### SET PROBLEM
Identify each line below that contains the string "Platform", with uppercase and lowercase treated as different, and copy every such line in full.

--- START DATA ENTRIES ---

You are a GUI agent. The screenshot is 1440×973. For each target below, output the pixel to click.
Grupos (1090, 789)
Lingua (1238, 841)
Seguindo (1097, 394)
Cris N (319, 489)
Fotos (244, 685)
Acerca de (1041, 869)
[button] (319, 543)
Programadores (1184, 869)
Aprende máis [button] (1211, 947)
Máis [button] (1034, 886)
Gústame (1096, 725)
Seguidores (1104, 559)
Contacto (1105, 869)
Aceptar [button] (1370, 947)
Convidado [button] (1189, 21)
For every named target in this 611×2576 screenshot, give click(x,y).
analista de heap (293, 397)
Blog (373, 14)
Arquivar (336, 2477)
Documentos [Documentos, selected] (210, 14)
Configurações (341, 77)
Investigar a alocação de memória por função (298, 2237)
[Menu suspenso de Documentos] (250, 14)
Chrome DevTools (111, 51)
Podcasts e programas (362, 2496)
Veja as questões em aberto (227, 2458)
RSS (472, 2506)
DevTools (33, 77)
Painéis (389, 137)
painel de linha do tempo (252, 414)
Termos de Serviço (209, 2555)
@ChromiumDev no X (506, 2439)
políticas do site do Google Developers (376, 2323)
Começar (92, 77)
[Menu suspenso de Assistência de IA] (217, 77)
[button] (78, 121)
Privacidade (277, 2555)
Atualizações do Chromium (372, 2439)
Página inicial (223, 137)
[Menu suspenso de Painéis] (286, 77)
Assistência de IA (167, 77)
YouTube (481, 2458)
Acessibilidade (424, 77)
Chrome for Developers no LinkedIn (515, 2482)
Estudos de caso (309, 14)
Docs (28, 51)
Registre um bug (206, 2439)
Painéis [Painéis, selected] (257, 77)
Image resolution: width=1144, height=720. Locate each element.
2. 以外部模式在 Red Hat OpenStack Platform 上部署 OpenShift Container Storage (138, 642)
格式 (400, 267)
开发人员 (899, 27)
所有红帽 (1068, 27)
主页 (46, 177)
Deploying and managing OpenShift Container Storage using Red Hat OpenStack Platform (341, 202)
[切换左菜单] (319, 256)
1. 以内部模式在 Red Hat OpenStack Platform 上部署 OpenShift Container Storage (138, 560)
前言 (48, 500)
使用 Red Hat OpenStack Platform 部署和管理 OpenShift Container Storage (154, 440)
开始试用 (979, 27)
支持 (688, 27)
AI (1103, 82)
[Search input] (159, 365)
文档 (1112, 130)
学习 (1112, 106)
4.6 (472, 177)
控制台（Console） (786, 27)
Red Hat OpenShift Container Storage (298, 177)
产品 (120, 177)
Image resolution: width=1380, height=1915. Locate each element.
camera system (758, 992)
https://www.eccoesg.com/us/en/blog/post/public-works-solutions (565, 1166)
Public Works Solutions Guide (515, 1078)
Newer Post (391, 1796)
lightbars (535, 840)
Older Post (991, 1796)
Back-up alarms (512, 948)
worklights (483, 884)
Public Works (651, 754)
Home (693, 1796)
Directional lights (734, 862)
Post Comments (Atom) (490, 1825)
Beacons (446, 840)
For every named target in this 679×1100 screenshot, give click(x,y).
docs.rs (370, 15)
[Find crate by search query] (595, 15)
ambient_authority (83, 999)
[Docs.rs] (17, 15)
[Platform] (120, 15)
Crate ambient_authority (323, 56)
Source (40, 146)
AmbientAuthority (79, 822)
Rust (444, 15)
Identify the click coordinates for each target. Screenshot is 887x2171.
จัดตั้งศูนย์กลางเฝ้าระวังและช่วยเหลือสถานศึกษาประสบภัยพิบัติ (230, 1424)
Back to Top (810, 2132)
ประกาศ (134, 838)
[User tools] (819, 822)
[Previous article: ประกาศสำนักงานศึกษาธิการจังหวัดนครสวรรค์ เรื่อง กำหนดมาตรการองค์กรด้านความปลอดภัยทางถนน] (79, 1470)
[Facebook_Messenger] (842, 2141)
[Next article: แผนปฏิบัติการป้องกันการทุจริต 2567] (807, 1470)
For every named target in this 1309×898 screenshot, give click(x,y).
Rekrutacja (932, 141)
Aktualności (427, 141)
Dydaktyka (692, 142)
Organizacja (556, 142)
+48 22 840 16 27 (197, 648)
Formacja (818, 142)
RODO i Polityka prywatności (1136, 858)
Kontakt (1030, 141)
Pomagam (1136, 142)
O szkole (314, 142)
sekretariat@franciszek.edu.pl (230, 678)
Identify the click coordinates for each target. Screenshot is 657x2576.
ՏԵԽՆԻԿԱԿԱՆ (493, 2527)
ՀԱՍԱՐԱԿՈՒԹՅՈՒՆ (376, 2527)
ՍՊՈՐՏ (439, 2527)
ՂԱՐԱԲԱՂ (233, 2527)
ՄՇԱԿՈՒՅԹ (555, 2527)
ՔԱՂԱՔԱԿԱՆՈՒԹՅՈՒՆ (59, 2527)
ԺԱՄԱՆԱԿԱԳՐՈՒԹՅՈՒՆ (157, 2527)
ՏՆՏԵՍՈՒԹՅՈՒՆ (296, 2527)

--- END DATA ENTRIES ---

### TASK SOLUTION
2. 以外部模式在 Red Hat OpenStack Platform 上部署 OpenShift Container Storage (138, 642)
Deploying and managing OpenShift Container Storage using Red Hat OpenStack Platform (341, 202)
1. 以内部模式在 Red Hat OpenStack Platform 上部署 OpenShift Container Storage (138, 560)
使用 Red Hat OpenStack Platform 部署和管理 OpenShift Container Storage (154, 440)
[Platform] (120, 15)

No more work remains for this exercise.